All you get is benefits, it blocks ads, tracking and a bunch nonsense telemetry information, so it increases privacy, it also has DNS over HTTPS or encrypted DNS, also DoT which is nice. You can block services on any device, use custom DNS for each device and a lot of other things, so yes I recommend it.
More secure than not using it.
Risk: If you configure it wrong, it will break VPN policies.
Only DNS can be blocked. So it won't block YouTube Ads or other embedded stuff in websites if they are not served by its own domain. External DNS is always used, that's how DNS works.
Yes, if you choose the same DNS server like your VPN.
No and it's nearly impossible to set up DoH in your private network since it requires TLS certificates which are not easy to handle. ADGH - embedded into GL.iNet - works a bit different, so I would simply accept that it's only plain DNS between you and your router.
Same reason and same answer: Not out of the box and not without changing a lot inside the GL config files.
It will make it possible for AdGuard Home to talk to each device directly which will enable you to block & log sites for specific devices. But it will break VPN policies based on DNS.
If someone inside (!) your LAN will attack your DNS stream - yep. But in that case, you have totally other problems...
The self-signed CA isn't the problem. The problem is that port 443/TCP is already in use by the GL GUI. You need to change the port before (or the port for AGH) - which will cause trouble while getting support for your device and updates.

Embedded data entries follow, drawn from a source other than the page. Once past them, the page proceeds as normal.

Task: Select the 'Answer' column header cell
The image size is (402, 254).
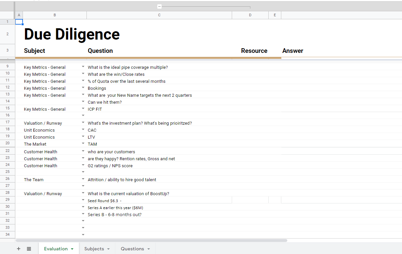Action: coord(293,51)
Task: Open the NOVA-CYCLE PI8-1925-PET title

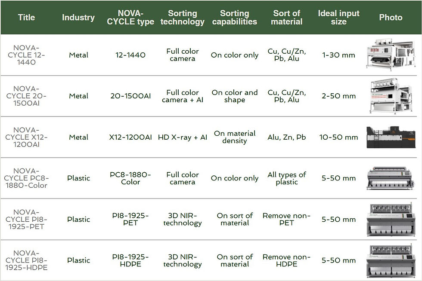Action: [26, 219]
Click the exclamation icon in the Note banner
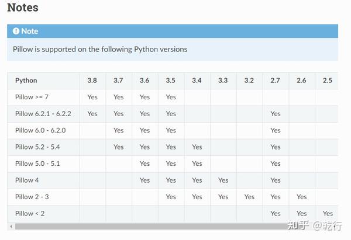This screenshot has width=351, height=240. (x=16, y=31)
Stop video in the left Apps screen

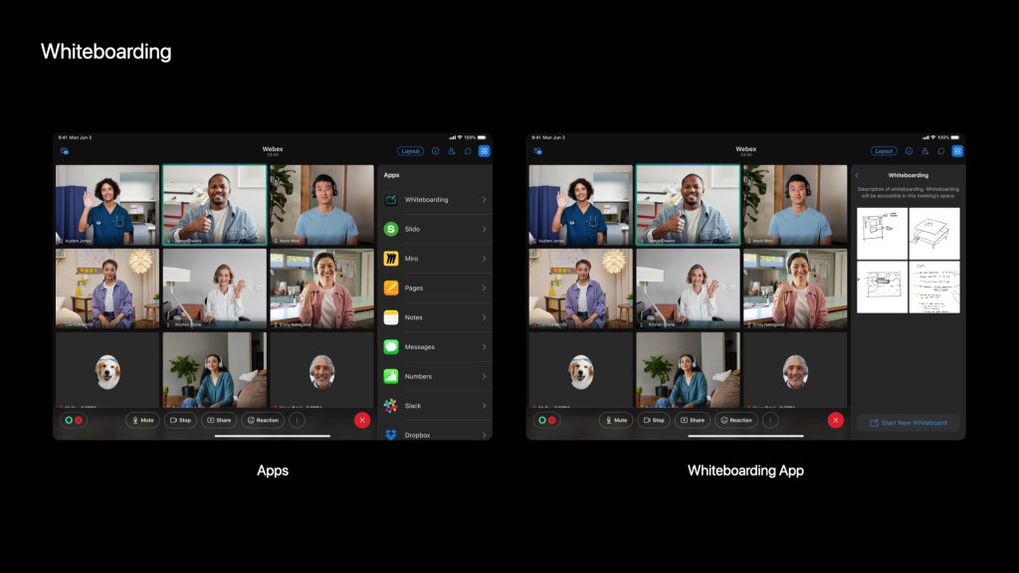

AGH is 3rd party and runs using its own server, that's why the HTTPS for the GL GUI won't help here.
VPN policy breaks means that you can't use DNS based VPN policies. So no more exclusions based on DNS.
@admon but on your scheme (good one, how do you create such?) it speaks in encrypted format only in WAN. In LAN everyone who just near my router can do whatever they want with unencrypted traffic, right?
Intercepting traffic isn't that easy. Of course, it is possible, but there will be other security methods in place which will try to fix this. For example, will TLS check if the domain name is the right one - you can't just forward someone to another server with the same domain.
So for a home network (where people trust each others, mostly) it's fine.